To have sufficient fruit for eating fresh or cooking, class by class, in various curriculum areas.

To create a striking feature that enhances the character and reputation of the school.

To provide an after-school activity or otherwise to bring people together.

To make a contribution to the landscape or help attract wildlife.

 To make a wider contribution to diet by making fruit or fruit products more generally available in the school, at least for some days of the week or months of the year.

To provide an avenue for local business development and marketing, whether as part of the curriculum (for secondary school pupils) or to contribute to the school economy.

The school orchard design process

The most basic questions of design may seem obvious but actually aren’t. For example, ‘how many trees?’ depends to some extent on the site and on how the trees are to be managed. The answers to ‘How many varieties?’ and ‘What varieties?’ depend on the objects of management, and so on. The resources of Rootle will help.

 Conclusion

Fruit trees, like all trees, can live for many years, and a successful school orchard design is one that will sustain itself over that kind of period of time.
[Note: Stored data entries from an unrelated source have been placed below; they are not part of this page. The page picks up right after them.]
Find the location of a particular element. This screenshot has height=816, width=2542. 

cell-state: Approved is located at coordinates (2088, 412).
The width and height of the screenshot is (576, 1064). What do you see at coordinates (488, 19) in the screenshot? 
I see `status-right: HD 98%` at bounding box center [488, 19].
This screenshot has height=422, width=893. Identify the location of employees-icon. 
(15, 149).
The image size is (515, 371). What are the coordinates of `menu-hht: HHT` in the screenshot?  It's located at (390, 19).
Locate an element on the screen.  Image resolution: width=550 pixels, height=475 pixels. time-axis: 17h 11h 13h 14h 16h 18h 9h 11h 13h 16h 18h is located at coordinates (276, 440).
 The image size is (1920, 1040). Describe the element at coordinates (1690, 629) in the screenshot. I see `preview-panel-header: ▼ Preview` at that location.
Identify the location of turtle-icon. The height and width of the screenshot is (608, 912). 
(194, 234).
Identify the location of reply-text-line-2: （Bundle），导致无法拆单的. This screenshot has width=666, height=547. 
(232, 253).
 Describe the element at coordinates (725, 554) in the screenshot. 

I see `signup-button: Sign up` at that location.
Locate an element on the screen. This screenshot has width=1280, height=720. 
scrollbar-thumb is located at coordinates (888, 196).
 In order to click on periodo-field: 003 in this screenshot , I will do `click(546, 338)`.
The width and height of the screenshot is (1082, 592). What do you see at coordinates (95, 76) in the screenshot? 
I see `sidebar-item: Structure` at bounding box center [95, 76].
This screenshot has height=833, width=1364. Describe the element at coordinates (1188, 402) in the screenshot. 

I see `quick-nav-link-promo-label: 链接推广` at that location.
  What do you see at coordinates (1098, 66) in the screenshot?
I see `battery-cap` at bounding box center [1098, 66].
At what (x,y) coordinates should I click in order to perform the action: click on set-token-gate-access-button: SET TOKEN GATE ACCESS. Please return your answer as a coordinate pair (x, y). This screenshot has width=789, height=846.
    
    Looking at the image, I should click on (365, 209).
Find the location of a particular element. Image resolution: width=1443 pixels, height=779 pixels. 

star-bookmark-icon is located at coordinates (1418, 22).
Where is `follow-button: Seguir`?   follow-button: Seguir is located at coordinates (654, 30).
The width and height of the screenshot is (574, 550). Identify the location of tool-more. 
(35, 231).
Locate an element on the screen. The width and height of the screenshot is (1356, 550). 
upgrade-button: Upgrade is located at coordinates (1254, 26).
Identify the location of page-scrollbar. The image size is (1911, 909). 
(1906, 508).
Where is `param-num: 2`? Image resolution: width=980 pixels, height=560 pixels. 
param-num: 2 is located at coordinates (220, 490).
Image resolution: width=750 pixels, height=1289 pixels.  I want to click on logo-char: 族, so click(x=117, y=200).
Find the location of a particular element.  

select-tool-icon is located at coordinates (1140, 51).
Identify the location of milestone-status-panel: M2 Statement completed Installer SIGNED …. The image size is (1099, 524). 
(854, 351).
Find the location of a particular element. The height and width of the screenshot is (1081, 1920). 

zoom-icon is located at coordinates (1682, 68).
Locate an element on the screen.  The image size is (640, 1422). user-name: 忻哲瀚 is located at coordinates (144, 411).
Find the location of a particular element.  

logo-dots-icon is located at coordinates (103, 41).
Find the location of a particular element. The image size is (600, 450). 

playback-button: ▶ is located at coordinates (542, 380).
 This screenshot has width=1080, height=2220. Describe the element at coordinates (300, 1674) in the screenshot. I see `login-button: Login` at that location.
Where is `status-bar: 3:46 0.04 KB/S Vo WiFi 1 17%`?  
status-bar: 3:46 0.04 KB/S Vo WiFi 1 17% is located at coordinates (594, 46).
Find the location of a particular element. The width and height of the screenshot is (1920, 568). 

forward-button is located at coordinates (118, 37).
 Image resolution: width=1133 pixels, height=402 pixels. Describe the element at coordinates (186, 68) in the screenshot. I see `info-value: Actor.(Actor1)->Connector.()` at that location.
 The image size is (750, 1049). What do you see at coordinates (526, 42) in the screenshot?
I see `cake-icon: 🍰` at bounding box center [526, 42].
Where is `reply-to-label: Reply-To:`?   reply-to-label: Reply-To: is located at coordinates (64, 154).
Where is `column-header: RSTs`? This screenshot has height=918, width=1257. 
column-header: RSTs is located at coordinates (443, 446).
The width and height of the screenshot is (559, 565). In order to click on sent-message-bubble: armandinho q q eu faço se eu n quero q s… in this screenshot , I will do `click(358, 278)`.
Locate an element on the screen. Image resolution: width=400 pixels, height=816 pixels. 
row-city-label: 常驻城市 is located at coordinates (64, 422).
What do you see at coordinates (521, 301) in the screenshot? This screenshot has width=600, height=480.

For this, some staff at the school, preferably including the grounds staff, should have an active interest in the design, establishment and maintenance of the orchard, as well as in the educational and other pupil-centred aspects of the project.

A school orchard can have several functions. Of these, the production of substantial quantities of good-to-eat fruit is relatively challenging, requiring good organization at times through the year, various resources including labour and facilities for storage, not to mention the establishment of the orchard itself. If achieved, however, it is immensely gratifying.